Donor Area Management
Donor area management is of the utmost importance when dealing with hairline restoration as the total amount of donor hair that one has is finite and cannot be increased or renewed. Therefore when considering hairline restoration a balance must be achieved between what a patient believes to be the ideal result vs. a natural and cosmetically appealing result that retains enough donor hair to address further loss. The challenge lies in the aggressive, high density hairlines previously referenced. If placed too low or with excessive temple angle closure approximately thirty to fifty percent of all available donor hair can be used.

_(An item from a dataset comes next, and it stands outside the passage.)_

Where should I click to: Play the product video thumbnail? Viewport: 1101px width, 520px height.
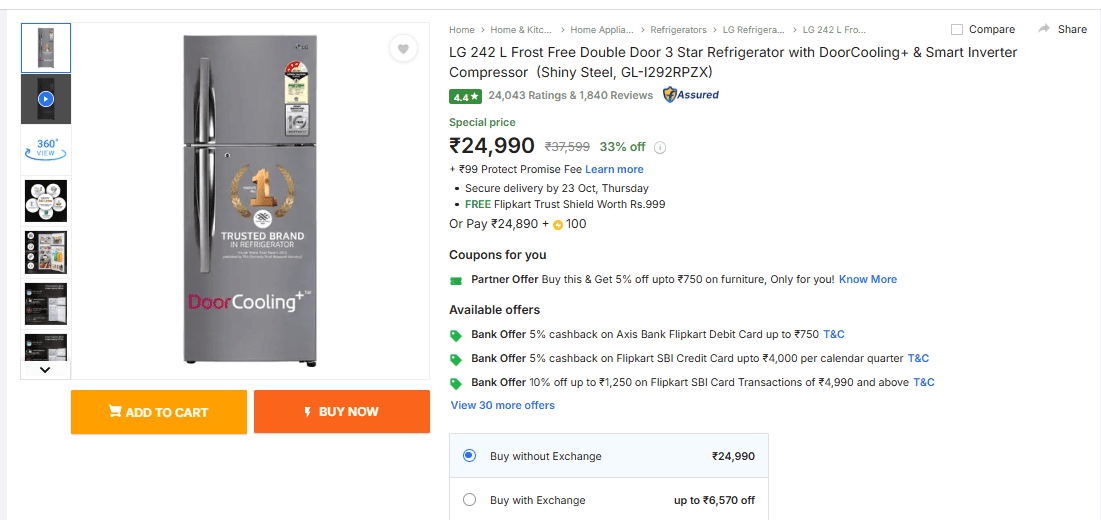(x=46, y=99)

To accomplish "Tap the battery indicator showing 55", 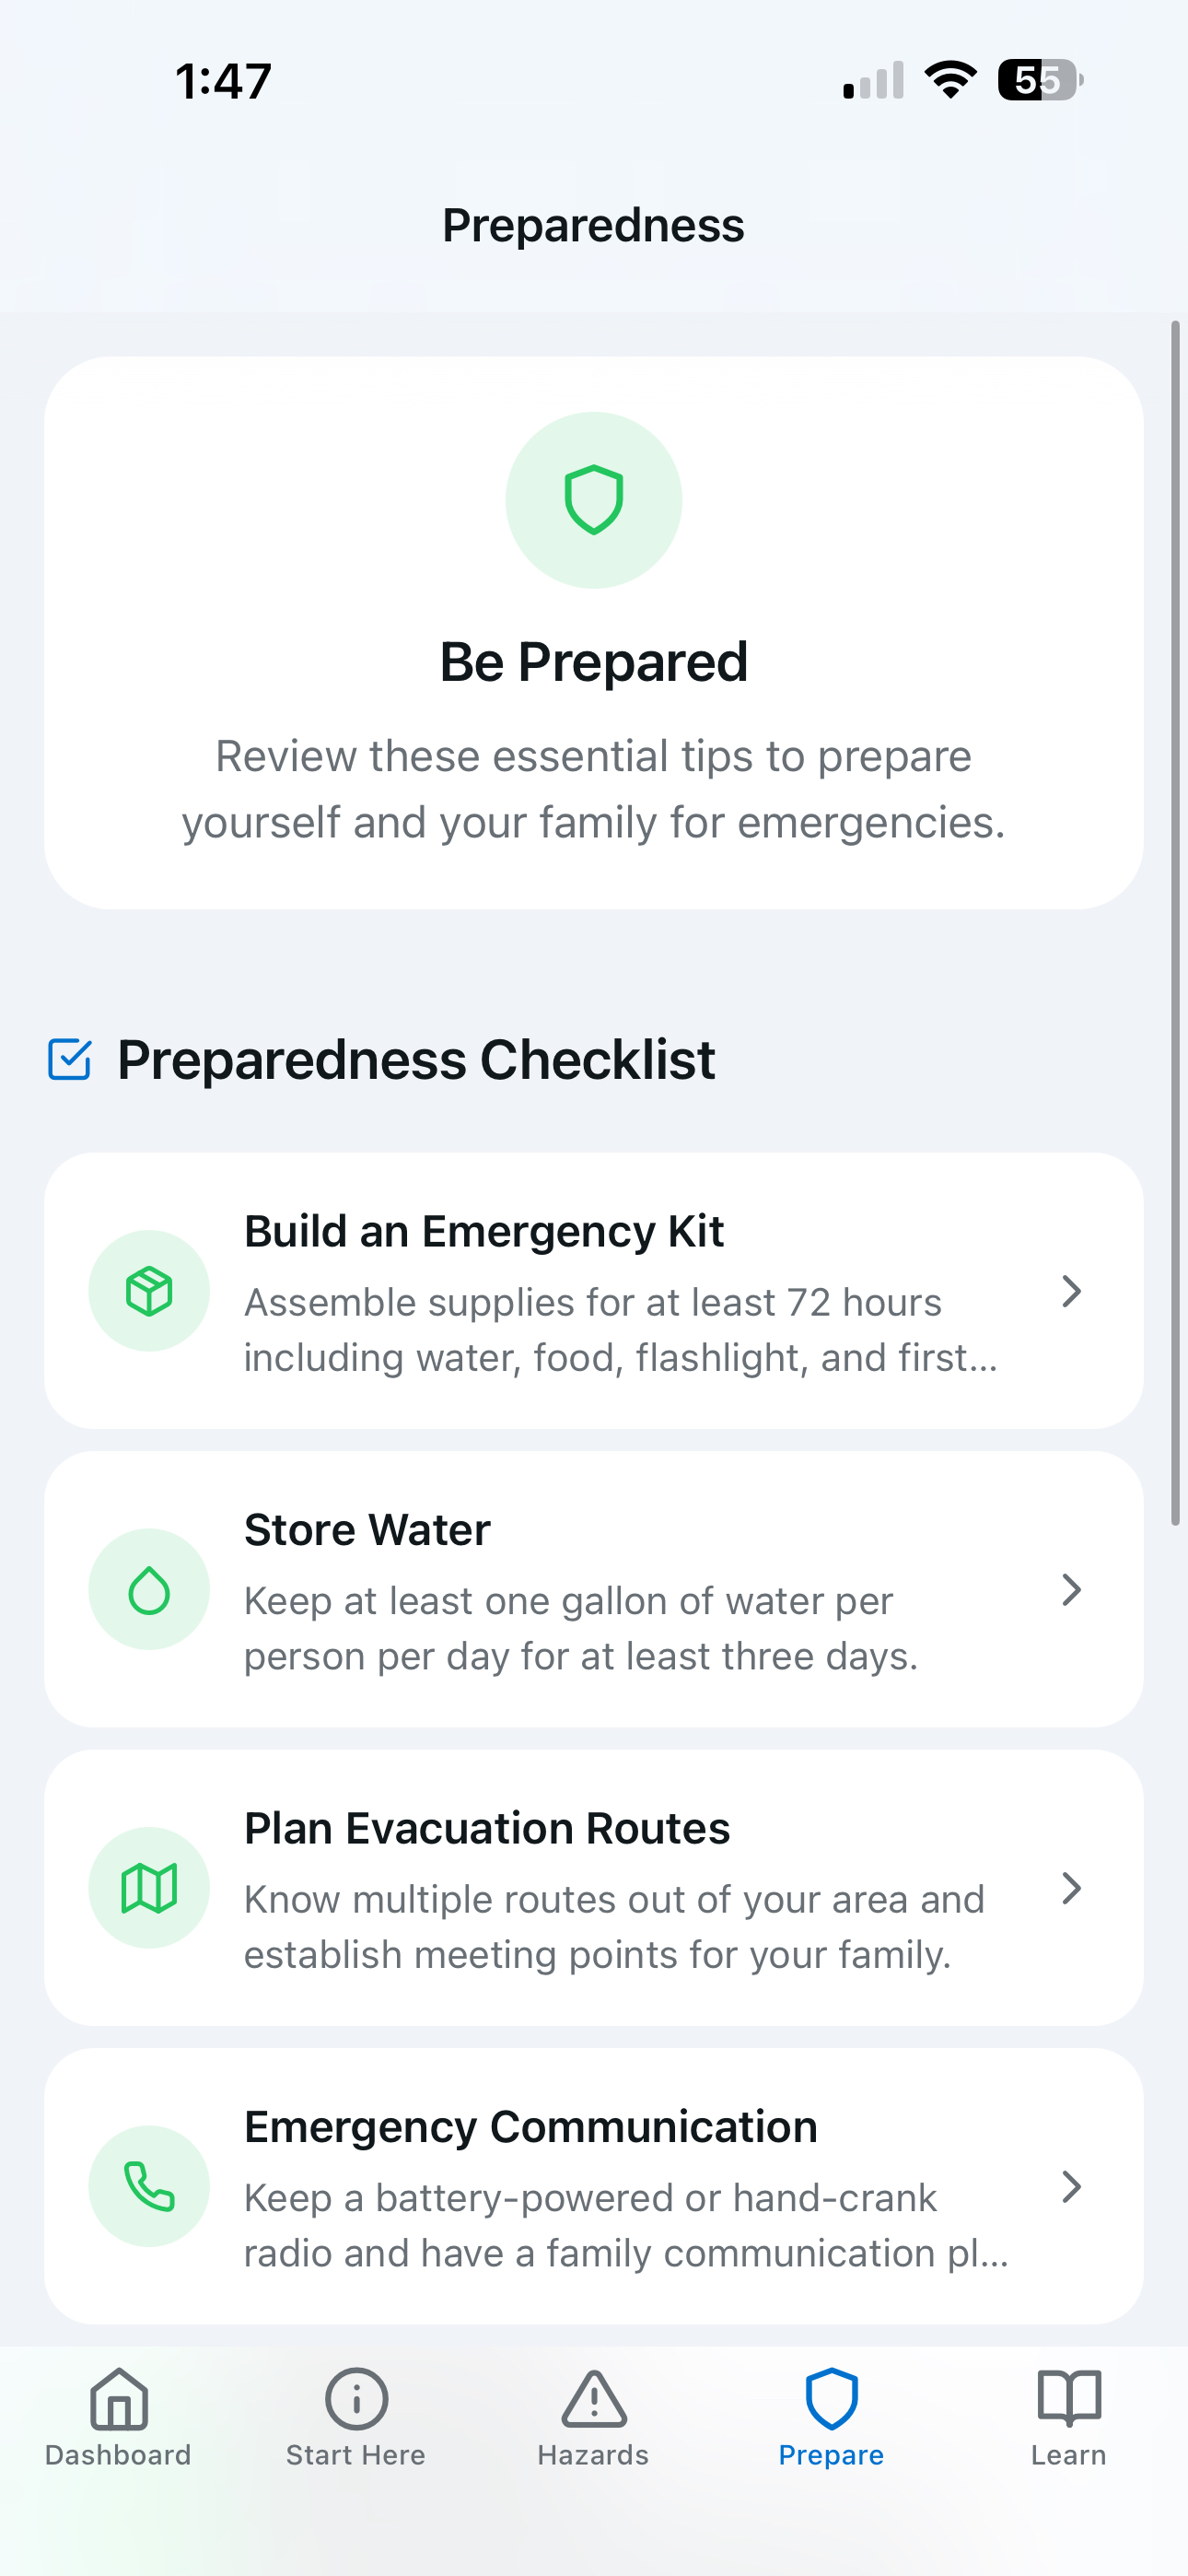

For the patient that is destined for aggressive hair loss this can be a cosmetic death sentence. The frontal region will be strong with a juvenile frame for the patient’s face but the areas behind the hairline, mid-scalp and crown, will have a thinner and see through appearance. This potential scenario does not take into consideration the prospect of hairline surgery with unnatural results or poor growth, which is much worse to deal with and will only use more grafts for repair in the future.
What makes a hairline natural? This has been debated for decades but with the advent of stereoscopic dissecting microscopes in follicular unit hair transplantation hairlines have become more natural on an order of magnitude beyond previous technologies. It is widely accepted that the most natural hairlines are those which have had graft refinement through the use of dissecting microscopes. Natural hairlines typically have single hair follicles mixed with velous, fine hairs that are much smaller and finer than normal scalp hair. There is an occasional two hair or three hair follicle in a typical hairline but they present no negative cosmetic impact. Current technology does not allow for reliable and consistent transplantation of vellus hairs for the ultimate natural result but we can transplant, and even create, single hair follicles for naturalness.
There are three challenges present in modern hair transplant technologies.
1. Many clinics have adopted FUE as their primary method of surgical hair restoration. With FUE the use of dissecting microscopes is assumed to be irrelevant. The challenge lies in the lack of refinement that further dissection under magnification can offer, such as that found with follicular unit strip surgery (FUSS). With stereoscopic microscopes technicians can see if a one hair follicle is really a two or three hair follicle. By properly identifying these larger follicles fewer will be placed into the hairline.
2. Single hair follicles from the healthy donor zone rarely mimic the single hair follicles found in a natural hairline. The texture can be more coarse and the diameter of the individual hair shafts can be larger thus single hair follicles, no matter how refined they may be, can still look artificial or “pluggy” when viewed after placement and subsequent growth has been realized.
3. Natural hairlines retain a percentage of vellus hairs that serve the cosmetic function of softening. They offer a transition from the bare, hairline forehead into the thick full hair of the human scalp. Current technology has the ability to transplant vellus hairs but the survival rates of these hairs is erratic and unpredictable and many times leaves a cosmetic deficit due to potential scarring and inconsistent growth.
While the challenges exist there are methods that clinics can develop to minimize and reduce the visual impact that these challenges present but until these challenges are directly overcome there will always be indicators, regardless of how minor, that the trained eye can notice as being indicative of surgery.